──────── Trecho fornecido ────────
A exposição de motivos técnicos do Ministério da Defesa, que resume em 40 páginas as mais de 2 mil geradas em documentos dos comandos da Aeronáutica e da Marinha sobre a compra de 36 caças supersônicos, já está pronta para ser entregue ao presidente Luiz Inácio Lula da Silva. Nela, o caça francês Rafale aparece em primeiro lugar, após mudança nos pesos da avaliação, que deu mais valor à transferência de tecnologia e menos aos custos de aquisição e manutenção da aeronave. A alteração foi feita com base na nova Estratégia Nacional de Defesa (END), que tem no desenvolvimento da indústria militar brasileira uma das prioridades, e permitiu que o avião francês despontasse como vencedor também na esfera técnica, apesar de cada unidade custar cerca de US$ 20 milhões a mais do que seu mais caro concorrente. Agora, resta ao presidente convocar o Conselho Nacional de Defesa para bater o martelo, o que pode acontecer só após as eleições de outubro.
────────
Enunciado da tarefa: Dê sequência ao trecho sobre a compra dos 36 caças supersônicos, começando logo após a última frase apresentada.
──────── Listagem bruta ────────
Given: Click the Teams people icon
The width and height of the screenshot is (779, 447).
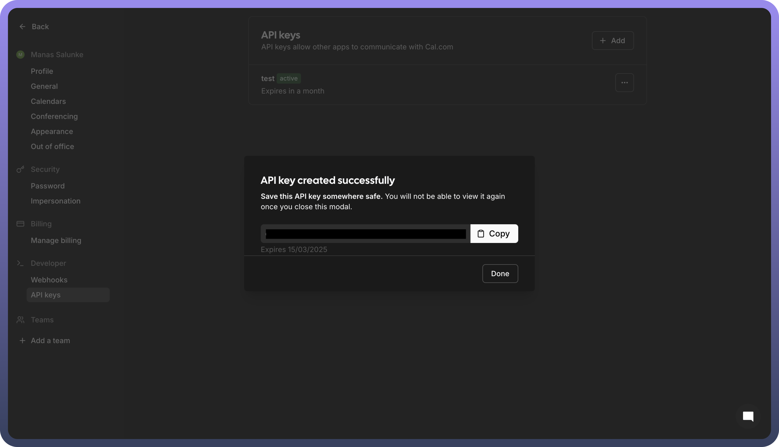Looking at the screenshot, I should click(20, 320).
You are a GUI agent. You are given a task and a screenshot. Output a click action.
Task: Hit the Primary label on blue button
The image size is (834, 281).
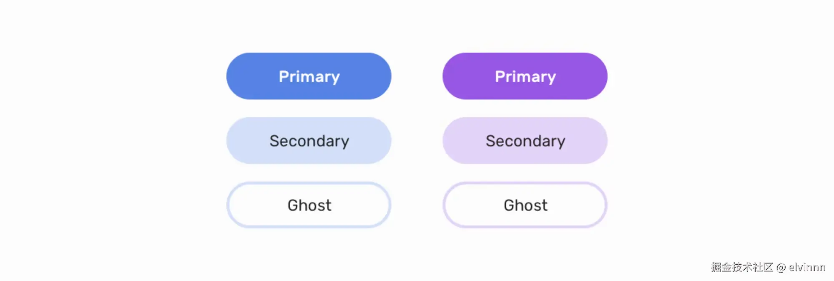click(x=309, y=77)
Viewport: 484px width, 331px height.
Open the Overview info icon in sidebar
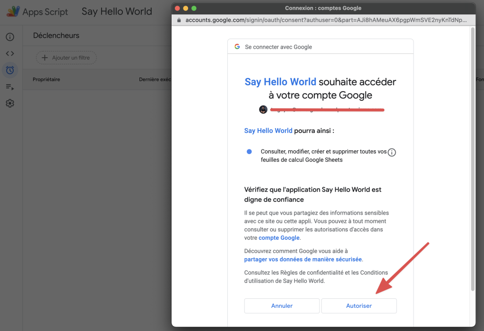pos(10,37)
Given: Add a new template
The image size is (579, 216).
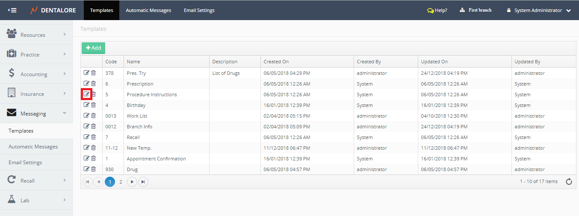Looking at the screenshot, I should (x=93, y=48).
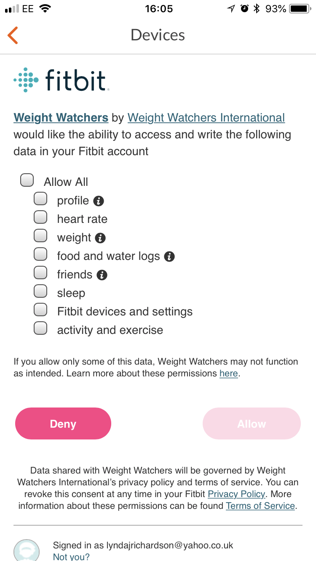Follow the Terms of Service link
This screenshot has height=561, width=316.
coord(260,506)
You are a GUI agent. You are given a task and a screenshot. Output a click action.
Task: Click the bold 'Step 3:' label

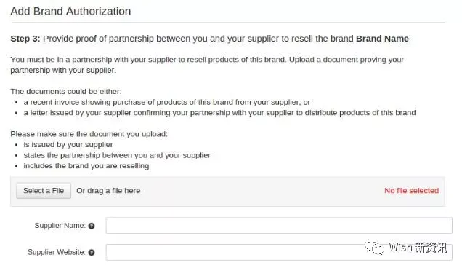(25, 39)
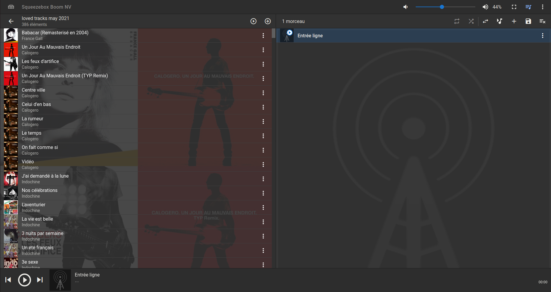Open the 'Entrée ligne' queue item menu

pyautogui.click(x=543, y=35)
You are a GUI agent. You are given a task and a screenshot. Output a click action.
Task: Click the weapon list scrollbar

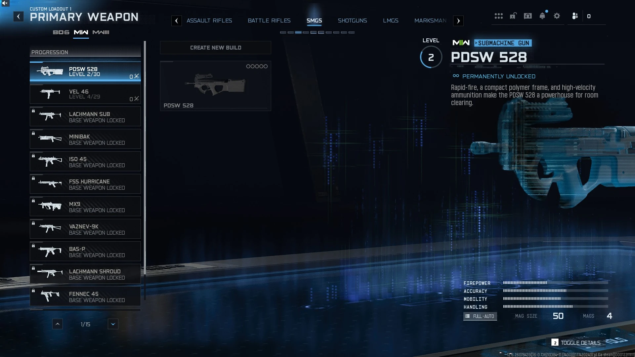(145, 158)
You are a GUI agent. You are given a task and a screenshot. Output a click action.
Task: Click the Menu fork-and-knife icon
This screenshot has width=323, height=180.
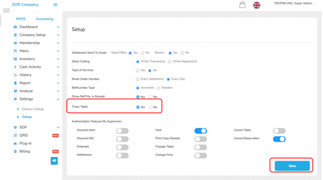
────────
Resultado:
A mudança colocou a opção preferida do Planalto também como a escolha técnica da Defesa. Desde que o presidente francês, Nicolas Sarkozy, esteve em Brasília para as festividades do 7 de Setembro de 2009, e foi anunciado o início das negociações com a francesa Dassault, o presidente Lula — e o próprio ministro da Defesa, Nelson Jobim, — deixam claro que a decisão do governo será política. O fato de o caça escolhido pelo presidente ter respaldo do documento da Defesa, contudo, dá mais validade à decisão. Em versões anteriores, feitas antes da alteração final nos pesos de avaliação, o relatório elaborado pela Comissão Coordenadora do Programa Aeronave de Combate (Copac) chegou a apontar os outros dois concorrentes, o sueco Gripen NG e o americano F-18 Super Hornet, como melhores opções.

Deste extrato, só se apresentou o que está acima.